Surmonter les batailles internes et reconstruire une lutte nationale est une étape ardue mais nécessaire pour parvenir à une vraie unité palestinienne et accéder enfin à l’autodétermination.

La signature au mois d’avril d’un « accord de réconciliation » par les factions palestiniennes fut accueillie en Cisjordanie par un scepticisme généralisé. Au milieu de la méfiance grandissante du public à l’égard des partis politiques et un sentiment de découragement profond quant à la capacité des différents acteurs de parvenir à mettre fin au projet colonial d’Israël, peu de gens semblaient croire que l’accord donnerait lieu à un changement tangible. Les événements récents en Cisjordanie montrent que les dissensions internes sont aussi préjudiciables à la cause nationale palestinienne aujourd’hui qu’elles l’ont été avant la signature de l’accord de réconciliation à Gaza.

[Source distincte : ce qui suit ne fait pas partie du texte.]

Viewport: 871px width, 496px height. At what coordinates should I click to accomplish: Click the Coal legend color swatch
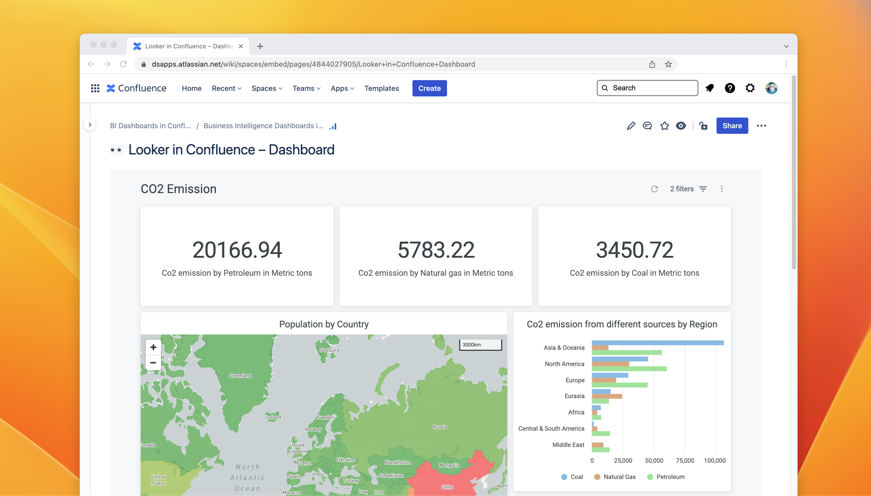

Le 11 novembre, pour commémorer la dixième année de la mort de Yasser Arafat, des milliers de palestiniens ont rempli la Moqata’a, ancien quartier général de Yasser Arafat et qui abrite sa tombe. L’enceinte a été remplie de drapeaux jaunes du Fatah. L’évènement ressemblait plus à une commémoration de la mort d’un leader du Fatah que celle d’un leader national ou d’ancien chef de guérilla. Les drapeaux des autres factions ont brillé par leur absence et les drapeaux nationaux étaient rares.

Cette scène contrastait nettement avec celle de la deuxième Intifada où le président Yasser Arafat, assiégé, était entouré des Palestiniens et des drapeaux de toutes les factions. Des figures comme Yasser Arafat et Cheikh Ahmed Yassine du Hamas étaient considérées au cours de leurs vies respectives comme des leaders nationaux, tandis qu’aujourd’hui, ils sont célébrés comme des icônes de factions.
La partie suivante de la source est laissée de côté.